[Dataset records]
--*--

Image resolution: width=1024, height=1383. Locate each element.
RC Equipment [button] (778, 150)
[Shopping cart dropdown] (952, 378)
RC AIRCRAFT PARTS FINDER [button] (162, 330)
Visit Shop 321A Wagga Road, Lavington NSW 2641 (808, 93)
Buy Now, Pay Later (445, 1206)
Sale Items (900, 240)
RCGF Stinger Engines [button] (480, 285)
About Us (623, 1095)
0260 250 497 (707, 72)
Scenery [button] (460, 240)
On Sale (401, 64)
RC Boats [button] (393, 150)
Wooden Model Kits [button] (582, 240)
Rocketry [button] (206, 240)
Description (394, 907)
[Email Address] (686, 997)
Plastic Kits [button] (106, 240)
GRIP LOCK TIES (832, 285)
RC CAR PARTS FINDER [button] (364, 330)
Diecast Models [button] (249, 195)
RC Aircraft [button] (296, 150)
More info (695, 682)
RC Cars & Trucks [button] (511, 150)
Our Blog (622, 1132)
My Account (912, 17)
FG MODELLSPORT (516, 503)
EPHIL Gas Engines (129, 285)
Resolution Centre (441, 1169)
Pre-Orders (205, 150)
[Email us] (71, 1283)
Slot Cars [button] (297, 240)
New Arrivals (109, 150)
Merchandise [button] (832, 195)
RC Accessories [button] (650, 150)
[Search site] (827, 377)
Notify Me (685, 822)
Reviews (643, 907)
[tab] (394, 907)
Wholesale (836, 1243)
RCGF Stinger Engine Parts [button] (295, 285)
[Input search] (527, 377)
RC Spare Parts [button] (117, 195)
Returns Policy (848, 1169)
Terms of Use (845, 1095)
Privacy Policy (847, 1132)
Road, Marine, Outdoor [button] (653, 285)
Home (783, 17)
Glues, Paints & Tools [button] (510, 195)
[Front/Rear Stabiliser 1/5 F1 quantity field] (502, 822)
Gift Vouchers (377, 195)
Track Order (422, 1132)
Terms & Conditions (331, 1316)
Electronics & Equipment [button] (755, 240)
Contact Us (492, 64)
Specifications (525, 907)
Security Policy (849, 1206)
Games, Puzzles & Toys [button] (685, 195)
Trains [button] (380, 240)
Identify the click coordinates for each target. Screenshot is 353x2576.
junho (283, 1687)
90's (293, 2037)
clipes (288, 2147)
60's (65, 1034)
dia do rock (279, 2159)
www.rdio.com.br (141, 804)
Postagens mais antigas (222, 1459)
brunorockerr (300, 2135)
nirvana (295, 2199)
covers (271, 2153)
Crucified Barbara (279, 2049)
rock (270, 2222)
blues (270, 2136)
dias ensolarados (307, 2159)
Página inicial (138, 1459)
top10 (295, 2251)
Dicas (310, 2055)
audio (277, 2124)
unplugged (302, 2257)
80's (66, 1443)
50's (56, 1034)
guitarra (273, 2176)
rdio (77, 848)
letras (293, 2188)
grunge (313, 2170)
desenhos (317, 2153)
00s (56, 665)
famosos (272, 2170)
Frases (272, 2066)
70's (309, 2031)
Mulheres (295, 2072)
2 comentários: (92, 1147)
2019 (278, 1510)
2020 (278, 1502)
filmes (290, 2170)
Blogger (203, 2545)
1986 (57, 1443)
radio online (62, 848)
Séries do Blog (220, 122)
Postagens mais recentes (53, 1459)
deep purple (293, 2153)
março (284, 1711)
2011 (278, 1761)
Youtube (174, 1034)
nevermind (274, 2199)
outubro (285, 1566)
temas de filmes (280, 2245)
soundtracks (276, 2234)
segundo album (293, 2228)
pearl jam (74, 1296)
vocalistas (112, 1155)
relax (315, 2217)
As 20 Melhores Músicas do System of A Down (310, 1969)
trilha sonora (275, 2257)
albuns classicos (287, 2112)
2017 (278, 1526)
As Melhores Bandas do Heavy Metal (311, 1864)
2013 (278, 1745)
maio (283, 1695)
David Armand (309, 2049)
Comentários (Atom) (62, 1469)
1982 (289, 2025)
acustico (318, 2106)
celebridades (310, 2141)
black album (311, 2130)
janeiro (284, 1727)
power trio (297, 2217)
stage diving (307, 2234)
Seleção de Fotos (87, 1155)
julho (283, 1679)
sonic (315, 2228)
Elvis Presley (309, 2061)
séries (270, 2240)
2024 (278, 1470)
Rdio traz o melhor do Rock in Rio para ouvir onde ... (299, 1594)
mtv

--*--

→ What this task involves
Reproduce all of the data above, swapping "Wholesale" for "Trade Sales" and leaving everything else unchanged.

→ Solution to this task
Image resolution: width=1024, height=1383. Locate each element.
RC Equipment [button] (778, 150)
[Shopping cart dropdown] (952, 378)
RC AIRCRAFT PARTS FINDER [button] (162, 330)
Visit Shop 321A Wagga Road, Lavington NSW 2641 (808, 93)
Buy Now, Pay Later (445, 1206)
Sale Items (900, 240)
RCGF Stinger Engines [button] (480, 285)
About Us (623, 1095)
0260 250 497 (707, 72)
Scenery [button] (460, 240)
On Sale (401, 64)
RC Boats [button] (393, 150)
Wooden Model Kits [button] (582, 240)
Rocketry [button] (206, 240)
Description (394, 907)
[Email Address] (686, 997)
Plastic Kits [button] (106, 240)
GRIP LOCK TIES (832, 285)
RC CAR PARTS FINDER [button] (364, 330)
Diecast Models [button] (249, 195)
RC Aircraft [button] (296, 150)
More info (695, 682)
RC Cars & Trucks [button] (511, 150)
Our Blog (622, 1132)
My Account (912, 17)
FG MODELLSPORT (516, 503)
EPHIL Gas Engines (129, 285)
Resolution Centre (441, 1169)
Pre-Orders (205, 150)
[Email us] (71, 1283)
Slot Cars [button] (297, 240)
New Arrivals (109, 150)
Merchandise [button] (832, 195)
RC Accessories [button] (650, 150)
[Search site] (827, 377)
Notify Me (685, 822)
Reviews (643, 907)
[tab] (394, 907)
Trade Sales (836, 1243)
RCGF Stinger Engine Parts [button] (295, 285)
[Input search] (527, 377)
RC Spare Parts [button] (117, 195)
Returns Policy (848, 1169)
Terms of Use (845, 1095)
Privacy Policy (847, 1132)
Road, Marine, Outdoor [button] (653, 285)
Home (783, 17)
Glues, Paints & Tools [button] (510, 195)
[Front/Rear Stabiliser 1/5 F1 quantity field] (502, 822)
Gift Vouchers (377, 195)
Track Order (422, 1132)
Terms & Conditions (331, 1316)
Electronics & Equipment [button] (755, 240)
Contact Us (492, 64)
Specifications (525, 907)
Security Policy (849, 1206)
Games, Puzzles & Toys [button] (685, 195)
Trains [button] (380, 240)
Identify the click coordinates for each target. Screenshot is 353x2576.
junho (283, 1687)
90's (293, 2037)
clipes (288, 2147)
60's (65, 1034)
dia do rock (279, 2159)
www.rdio.com.br (141, 804)
Postagens mais antigas (222, 1459)
brunorockerr (300, 2135)
nirvana (295, 2199)
covers (271, 2153)
Crucified Barbara (279, 2049)
rock (270, 2222)
blues (270, 2136)
dias ensolarados (307, 2159)
Página inicial (138, 1459)
top10 (295, 2251)
Dicas (310, 2055)
audio (277, 2124)
unplugged (302, 2257)
80's (66, 1443)
50's (56, 1034)
guitarra (273, 2176)
rdio (77, 848)
letras (293, 2188)
grunge (313, 2170)
desenhos (317, 2153)
00s (56, 665)
famosos (272, 2170)
Frases (272, 2066)
70's (309, 2031)
Mulheres (295, 2072)
2 comentários: (92, 1147)
2019 (278, 1510)
2020 (278, 1502)
filmes (290, 2170)
Blogger (203, 2545)
1986 (57, 1443)
radio online (62, 848)
Séries do Blog (220, 122)
Postagens mais recentes (53, 1459)
deep purple (293, 2153)
março (284, 1711)
2011 (278, 1761)
Youtube (174, 1034)
nevermind (274, 2199)
outubro (285, 1566)
temas de filmes (280, 2245)
soundtracks (276, 2234)
segundo album (293, 2228)
pearl jam (74, 1296)
vocalistas (112, 1155)
relax (315, 2217)
As 20 Melhores Músicas do System of A Down (310, 1969)
trilha sonora (275, 2257)
albuns classicos (287, 2112)
2017 (278, 1526)
As Melhores Bandas do Heavy Metal (311, 1864)
2013 (278, 1745)
maio (283, 1695)
David Armand (309, 2049)
Comentários (Atom) (62, 1469)
1982 (289, 2025)
acustico (318, 2106)
celebridades (310, 2141)
black album (311, 2130)
janeiro (284, 1727)
power trio (297, 2217)
stage diving (307, 2234)
Seleção de Fotos (87, 1155)
julho (283, 1679)
sonic (315, 2228)
Elvis Presley (309, 2061)
séries (270, 2240)
2024 (278, 1470)
Rdio traz o melhor do Rock in Rio para ouvir onde ... (299, 1594)
mtv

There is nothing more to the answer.